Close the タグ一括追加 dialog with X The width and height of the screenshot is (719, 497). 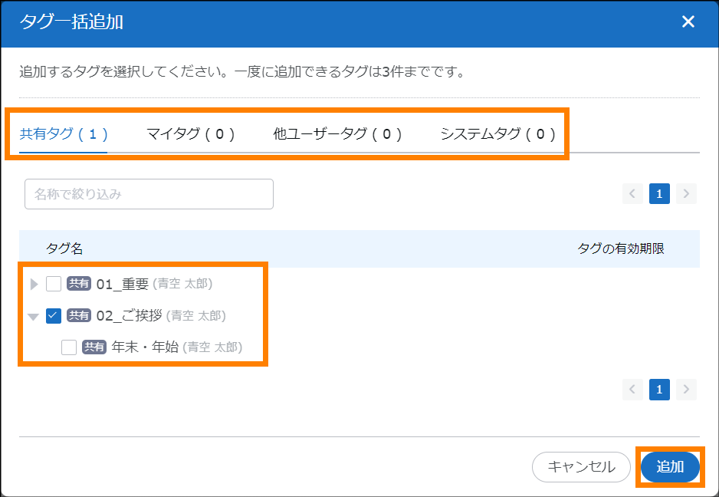click(688, 21)
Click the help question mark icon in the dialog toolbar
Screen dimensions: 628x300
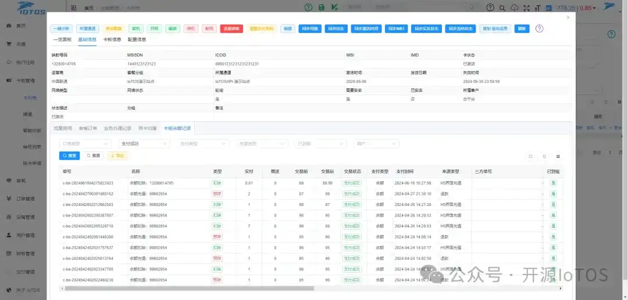click(x=539, y=28)
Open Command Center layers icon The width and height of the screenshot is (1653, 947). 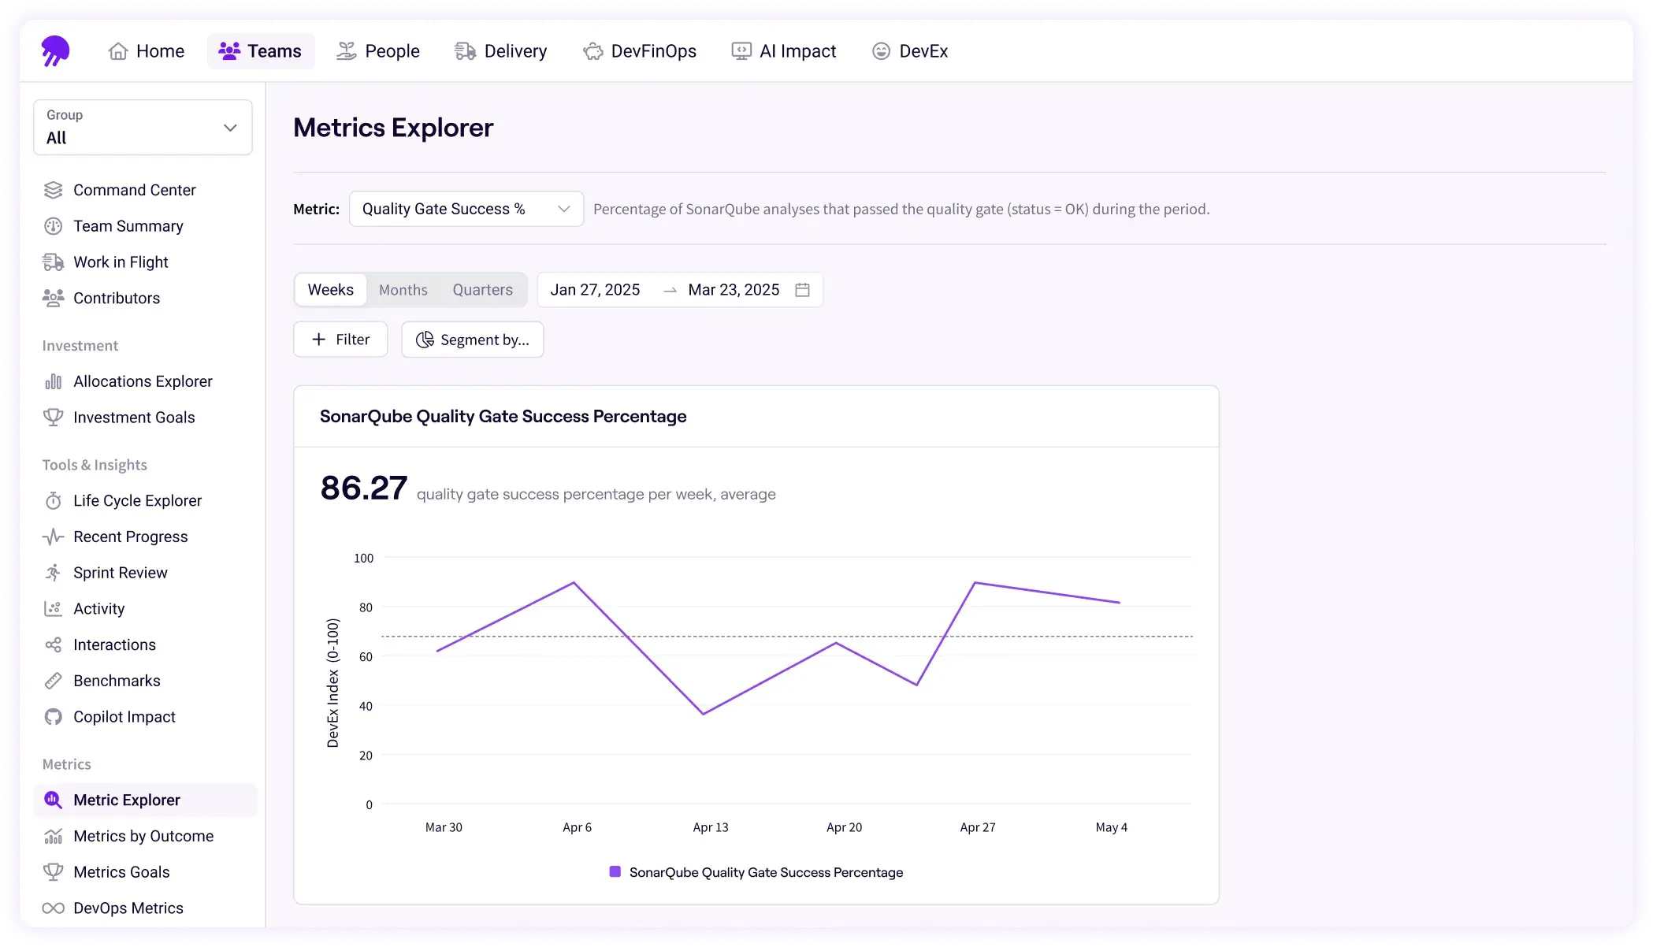[53, 190]
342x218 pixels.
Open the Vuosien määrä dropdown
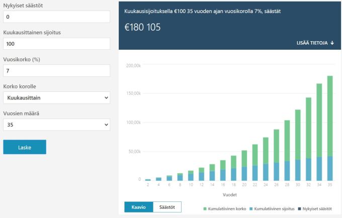point(56,124)
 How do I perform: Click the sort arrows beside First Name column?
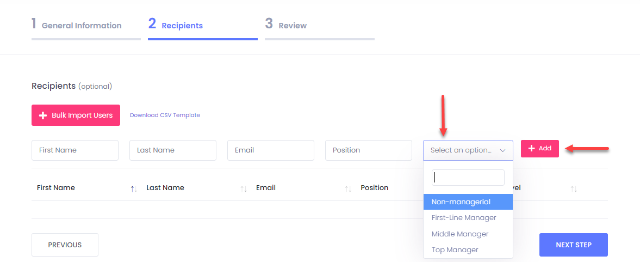click(x=134, y=188)
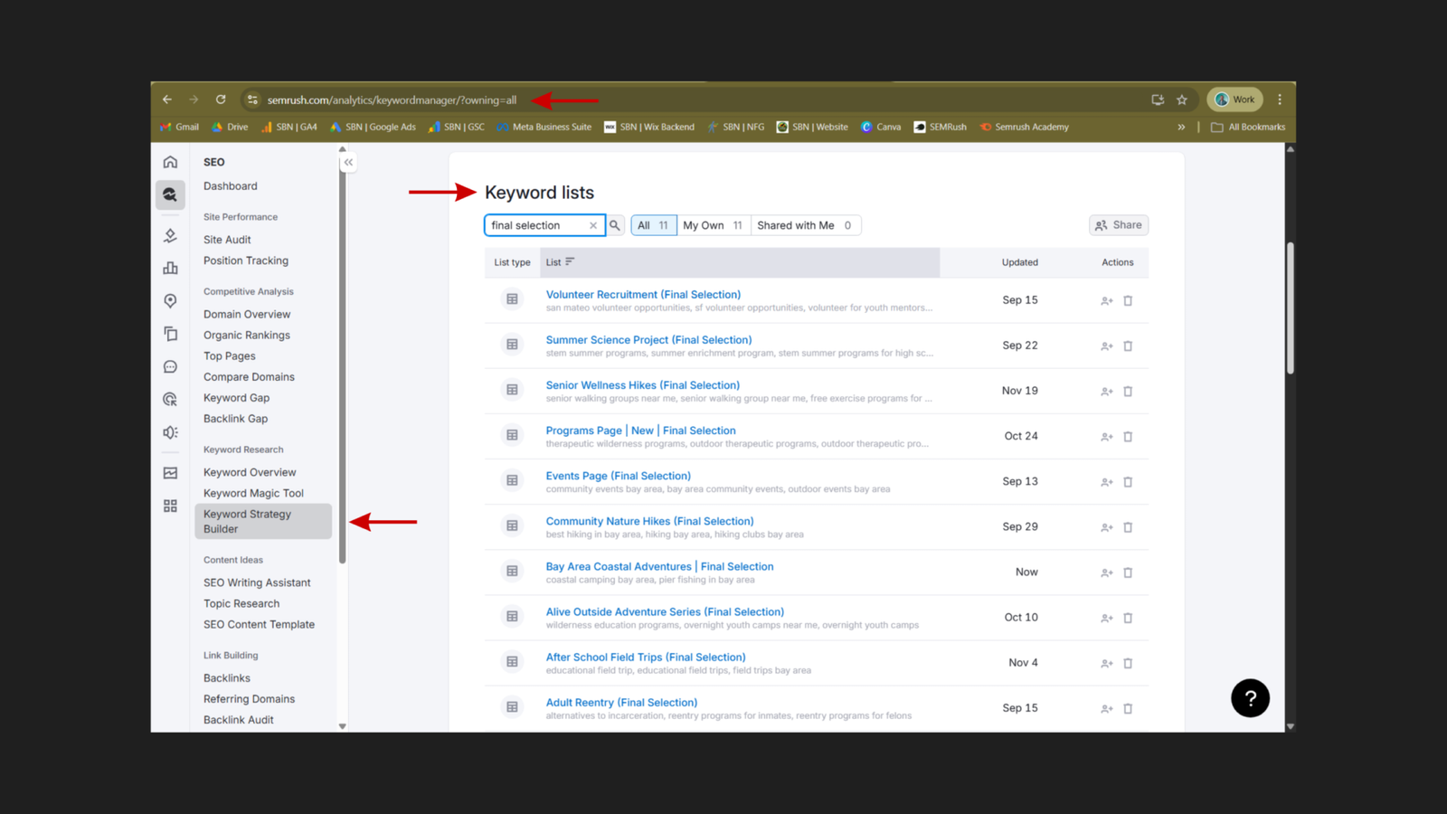Image resolution: width=1447 pixels, height=814 pixels.
Task: Click the bar chart analytics sidebar icon
Action: pos(170,268)
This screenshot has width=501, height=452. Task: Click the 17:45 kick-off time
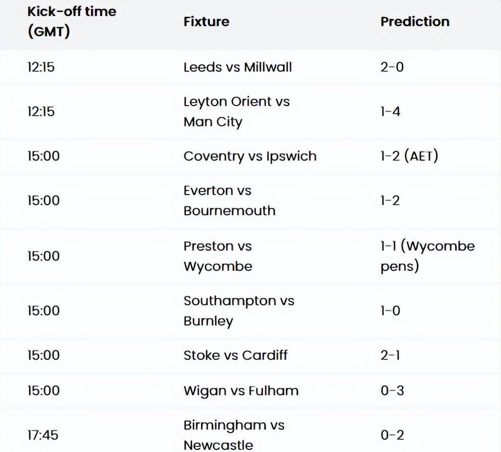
# # #
In the data, switch "dropdown" to "menu" in the stretch from the line containing "342x218 pixels." through the end of the data, and give that stretch again with nothing else changed. Omit the pictures.

#### The reply
342x218 pixels.
Open the Vuosien määrä menu
point(56,124)
 How do I perform: Click the sort arrows beside First Name column?
click(x=134, y=188)
Image resolution: width=1447 pixels, height=814 pixels.
Task: Click the bar chart analytics sidebar icon
Action: pos(170,268)
This screenshot has width=501, height=452. Task: Click the 17:45 kick-off time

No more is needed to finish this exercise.